The remage test suite is available below tests/. We use ctest to run tests and analyze their output.

Tests are automatically run for every push event and pull request to the remote Git repository on a remote server (currently handled by GitHub actions). All pull request typically have to pass all tests before being merged. Running the test suite locally is simple:

$ cd remage/build/
$ make
$ ctest

If tests produce output files with an extension that contains an .output sub-extension, they will be automatically uploaded to GitHub as part of a tarball. This can be downloaded and inspected from the GitHub actions run page: navigate to “Actions”, select the CI run of interest, scroll to the bottom of the page.

Tip

Cheatsheet:

$ ctest --print-labels # see all defined test labels
$ ctest -L vis # run only tests with label "vis"
$ ctest -R basics-mt/print-volumes.mac # run only this test
$ ctest -V # show test output
$ ctest --output-on-failure # show test output only if test fails

Tip

If you want to open a fancy UI to check the output of vis tests, you may achieve it by:

  1. cd to test/confinement

  2. edit macros/_vis.mac to make sure you load an interactive UI (e.g. /vis/open OI)

  3. edit the macro you are interested in and swap _init.mac with _vis.mac at the very beginning (after /control/execute)

  4. run the visualization with remage -i -g gdml/geometry.gdml -- macros/themacro.mac

Configuring CMake

You may add a new test with the add_test() CMake command. Use the category/test-name convention to name tests. Here are few examples:

If the test is supposed to run the remage executable, you can use the REMAGE_PYEXE, which stores its path:

add_test(NAME basics/test COMMAND ${REMAGE_PYEXE} [<arg>...])

If you want to use the low-level remage-cpp executable, you can directly use the remage-cli-cpp target:

add_test(NAME basics/test COMMAND remage-cli-cpp [<arg>...])

If you want to run a Python script, the recommended interpreted to use is the one from the virtual environment set up in the build area by CMake. Its path is stored in the PYTHONPATH variable:

add_test(NAME basics/test COMMAND ${PYTHONPATH} script.py)
set_tests_properties(${_test} PROPERTIES ENVIRONMENT MPLCONFIGDIR=${CMAKE_SOURCE_DIR}/tests)

If the Python script is generating an output file (to be e.g. shown in the validation report), make sure it uses the remage Matplotlib settings by pointing the MPLCONFIGDIR environment variable to the tests/matplotlibrc file:

set_tests_properties(${_test} PROPERTIES ENVIRONMENT MPLCONFIGDIR=${CMAKE_SOURCE_DIR}/tests)

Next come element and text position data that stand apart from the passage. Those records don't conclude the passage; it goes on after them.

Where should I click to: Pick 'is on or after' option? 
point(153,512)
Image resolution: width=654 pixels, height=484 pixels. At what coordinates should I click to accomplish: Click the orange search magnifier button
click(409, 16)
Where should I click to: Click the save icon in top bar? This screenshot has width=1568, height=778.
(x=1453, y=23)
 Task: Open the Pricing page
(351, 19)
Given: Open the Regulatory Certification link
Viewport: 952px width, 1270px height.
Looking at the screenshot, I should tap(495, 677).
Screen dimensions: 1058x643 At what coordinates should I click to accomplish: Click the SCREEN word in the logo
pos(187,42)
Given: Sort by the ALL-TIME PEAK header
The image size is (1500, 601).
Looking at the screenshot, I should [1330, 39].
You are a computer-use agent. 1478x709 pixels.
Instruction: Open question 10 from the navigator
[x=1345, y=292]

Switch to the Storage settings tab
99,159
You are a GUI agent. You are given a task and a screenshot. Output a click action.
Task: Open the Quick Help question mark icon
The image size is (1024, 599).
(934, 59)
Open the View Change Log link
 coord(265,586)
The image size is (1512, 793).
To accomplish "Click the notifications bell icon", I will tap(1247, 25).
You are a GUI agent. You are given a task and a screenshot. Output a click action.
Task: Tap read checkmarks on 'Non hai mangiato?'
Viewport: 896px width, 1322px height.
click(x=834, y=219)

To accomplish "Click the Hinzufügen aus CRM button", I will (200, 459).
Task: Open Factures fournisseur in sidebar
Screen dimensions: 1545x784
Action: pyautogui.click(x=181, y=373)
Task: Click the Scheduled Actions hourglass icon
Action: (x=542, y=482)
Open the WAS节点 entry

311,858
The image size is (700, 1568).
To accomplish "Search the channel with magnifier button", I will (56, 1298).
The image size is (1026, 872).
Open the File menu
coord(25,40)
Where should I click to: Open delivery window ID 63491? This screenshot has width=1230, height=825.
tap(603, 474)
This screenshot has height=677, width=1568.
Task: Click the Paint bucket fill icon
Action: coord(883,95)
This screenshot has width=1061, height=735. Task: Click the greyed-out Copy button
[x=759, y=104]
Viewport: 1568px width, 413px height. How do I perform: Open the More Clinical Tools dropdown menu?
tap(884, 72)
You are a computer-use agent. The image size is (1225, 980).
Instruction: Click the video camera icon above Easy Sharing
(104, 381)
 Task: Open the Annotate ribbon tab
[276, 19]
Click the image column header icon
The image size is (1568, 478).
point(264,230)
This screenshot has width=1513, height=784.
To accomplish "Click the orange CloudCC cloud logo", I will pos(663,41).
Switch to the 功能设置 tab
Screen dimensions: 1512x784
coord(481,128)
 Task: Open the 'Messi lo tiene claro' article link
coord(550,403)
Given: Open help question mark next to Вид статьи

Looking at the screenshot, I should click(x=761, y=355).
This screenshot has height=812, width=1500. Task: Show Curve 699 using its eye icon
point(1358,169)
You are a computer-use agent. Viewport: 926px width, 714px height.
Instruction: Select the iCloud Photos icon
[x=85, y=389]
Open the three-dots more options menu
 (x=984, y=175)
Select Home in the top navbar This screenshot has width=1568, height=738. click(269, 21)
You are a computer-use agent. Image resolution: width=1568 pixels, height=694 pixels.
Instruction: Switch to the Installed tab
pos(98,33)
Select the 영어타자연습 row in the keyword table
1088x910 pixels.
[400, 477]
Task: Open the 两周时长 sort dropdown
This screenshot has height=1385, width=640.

In case a simulation output file needs to be generated with remage, before a series of tests is ran with Python scripts, one can do so with a fixture:

add_test(
  NAME germanium/gen-output
  COMMAND ${REMAGE_PYEXE} -g gdml/geometry.gdml -w -o output.lh5 -- macros/run.mac)
set_tests_properties(germanium/gen-output PROPERTIES FIXTURES_SETUP output-fixture)

# NOTE: you can set all PROPERTIES, including e.g. ENVIRONMENT with one single call to
# set_tests_properties()
add_test(NAME germanium/bremsstrahlung COMMAND ${PYTHONPATH} ./test_brem.py)
set_tests_properties(germanium/bremsstrahlung PROPERTIES FIXTURES_REQUIRED output-fixture)

add_test(NAME germanium/e-range COMMAND ${PYTHONPATH} ./test_e_range.py)
set_tests_properties(germanium/e-range PROPERTIES FIXTURES_REQUIRED output-fixture)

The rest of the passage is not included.